WORK TASK:
Please repeat every record exactly, leaving out any pictures.

+++ PROVIDED RECORDS

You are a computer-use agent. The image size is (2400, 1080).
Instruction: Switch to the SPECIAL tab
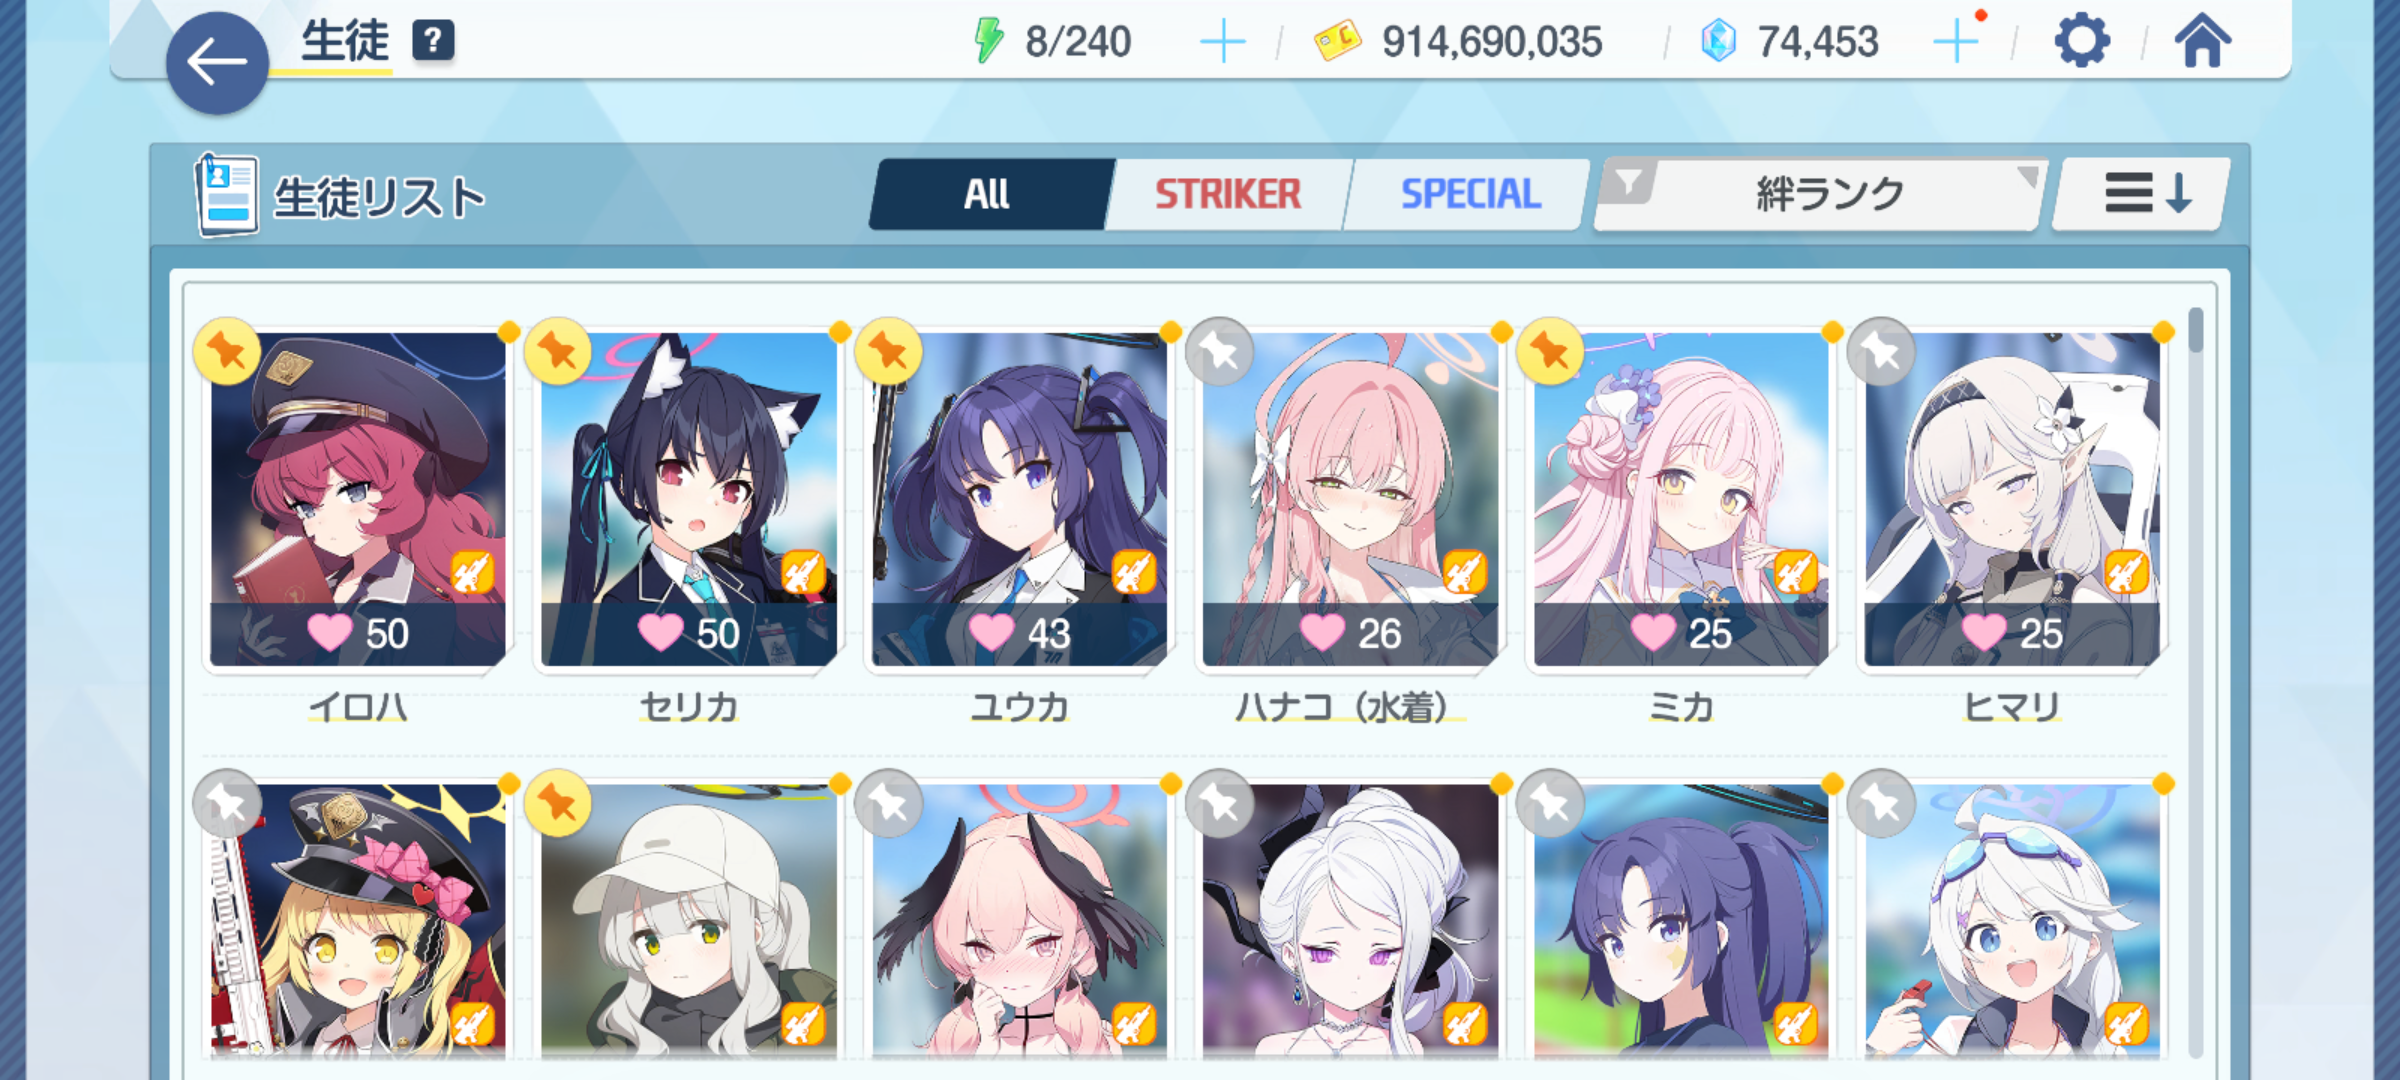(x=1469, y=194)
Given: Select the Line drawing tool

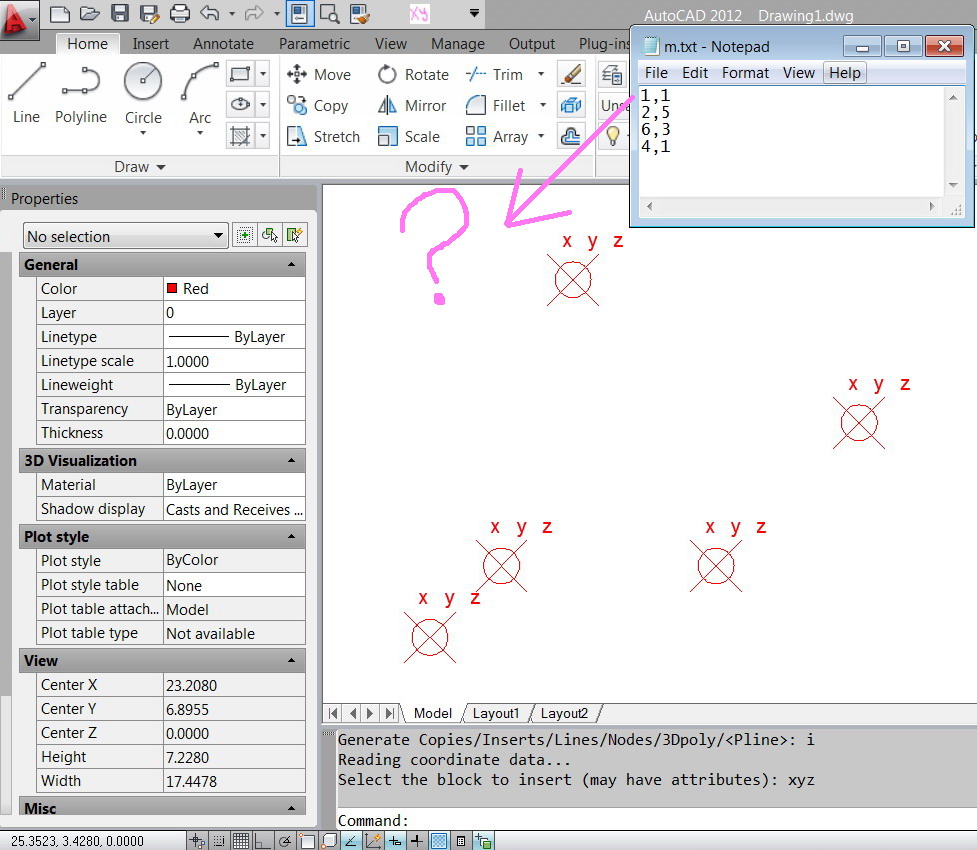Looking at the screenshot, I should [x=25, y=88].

++++++

EXERCISE ANSWER:
You are a computer-use agent. The image size is (2400, 1080).
Instruction: Switch to the SPECIAL tab
(x=1469, y=194)
Given: Select the Line drawing tool

Looking at the screenshot, I should [x=25, y=88].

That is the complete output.